Sunday, March 15, 2009

Taxing Health Care Benefits

I read a NY Times article a few days back about taxing healthcare benefits to pay for some of Obama's healthcare reform plan. I thought, practically and politically, it's a bad idea, but it's one of the best ideas I've heard (and McCain had it first, if we believe the article). The political downside is touched on in the article when they talk about Clinton's attempt (which I should look up) and how people who had and enjoyed healthcare benefits were upset to have them taxed. Really though, to me, that's why this is such a good idea.

The very idea that one's own free or subsidized healthcare should not be taxed to assist in providing others with healthcare comes from the fact that we live in a society where we believe that discrimination based on income is acceptable. This is evidenced by the dearth of socialized services, the state of those services, and the stigma we attach to them and the people who use them. If we didn't think this discrimination were okay, we would be working toward some form of socialism.

This situation reminds me of the guy in Michael Moore's documentary Sicko (I think he's some sort of academic) who is explaining the perspective on healthcare in the UK. According to him, we could think of it as similar to universal suffrage. We think of universal suffrage (overtly, at least) as common sense. When there is a society that doesn't practice it, we call them names like "backward" or "oppressive". But it wasn't always that way. The idea of universal suffrage had to be force-fed over and over and over to Western society. The same is true of universal healthcare systems where they exist. It's common sense.
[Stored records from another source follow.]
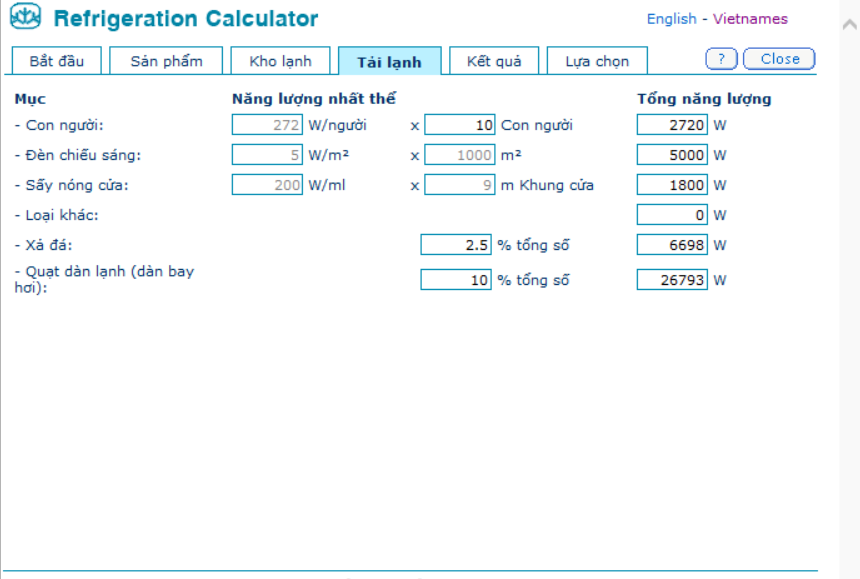
Task: Click the Sấy nóng cửa total field
Action: click(x=672, y=185)

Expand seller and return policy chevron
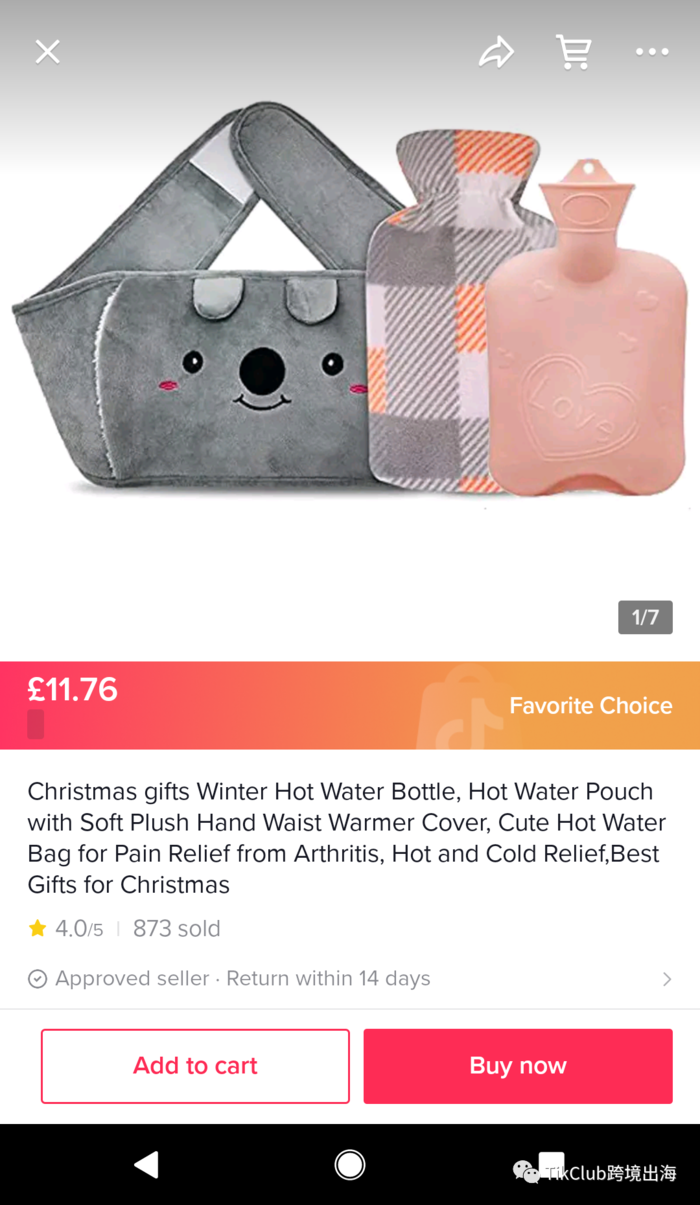667,979
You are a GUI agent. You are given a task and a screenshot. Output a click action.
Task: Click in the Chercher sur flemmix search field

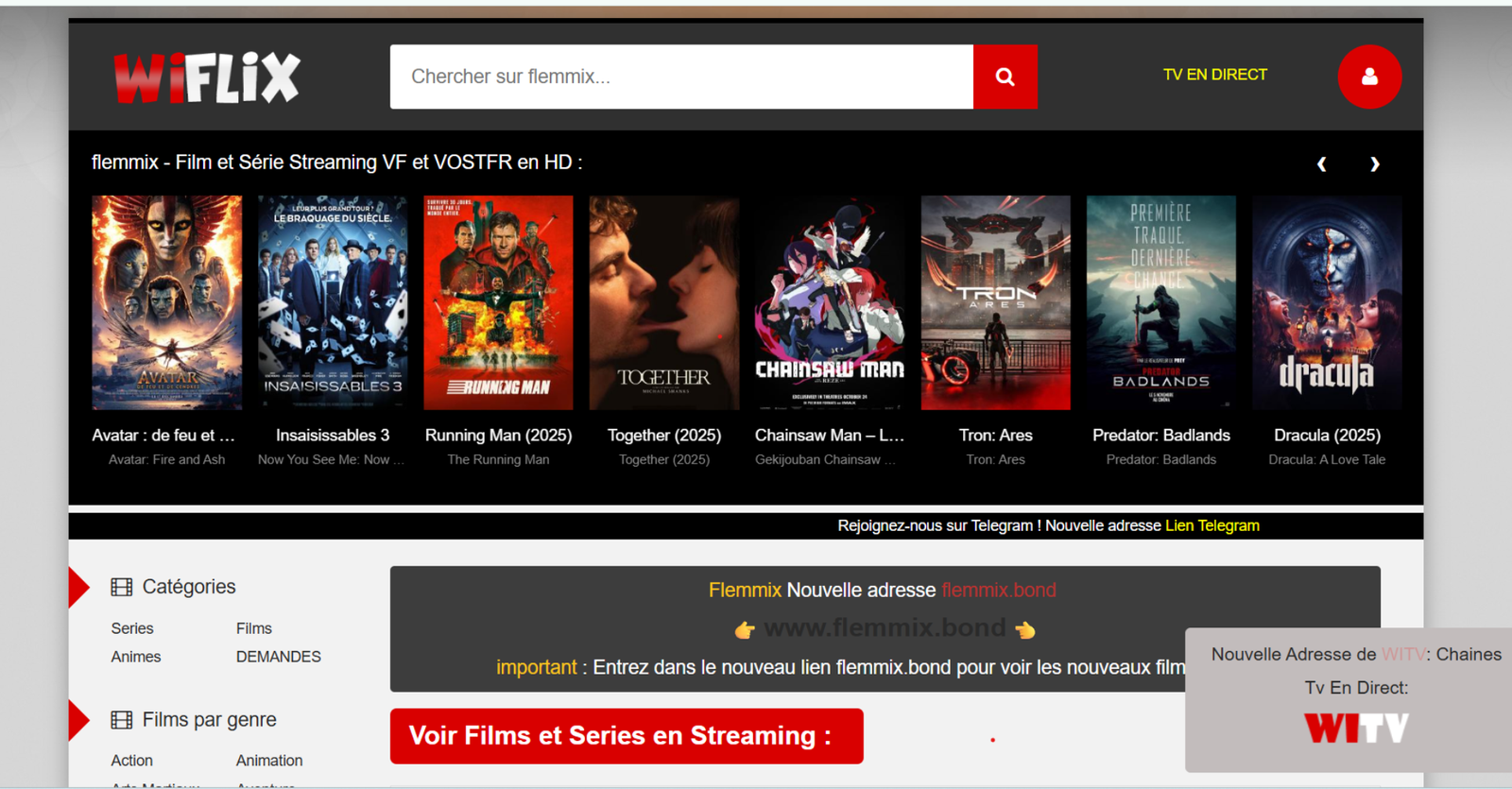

So if people get upset over a move like this...well, them's the breaks. As long as it's contributing to quality universal healthcare (and I don't imply that it will), then it's worth it. And that's critical: we don't just need healthcare, we need GOOD healthcare. And we're gonna struggle for it, because we also need to change people's minds about universal healthcare (and other socialized, life-affirming services too). We need it such that, if someone can't afford private healthcare on their own or with (taxed) employee assistance, they don't say "man, now I'll have to use universal healthcare;" instead we need them to say "man, good thing there's universal healthcare." It can't just exist. It must exist out of love of people and love of life.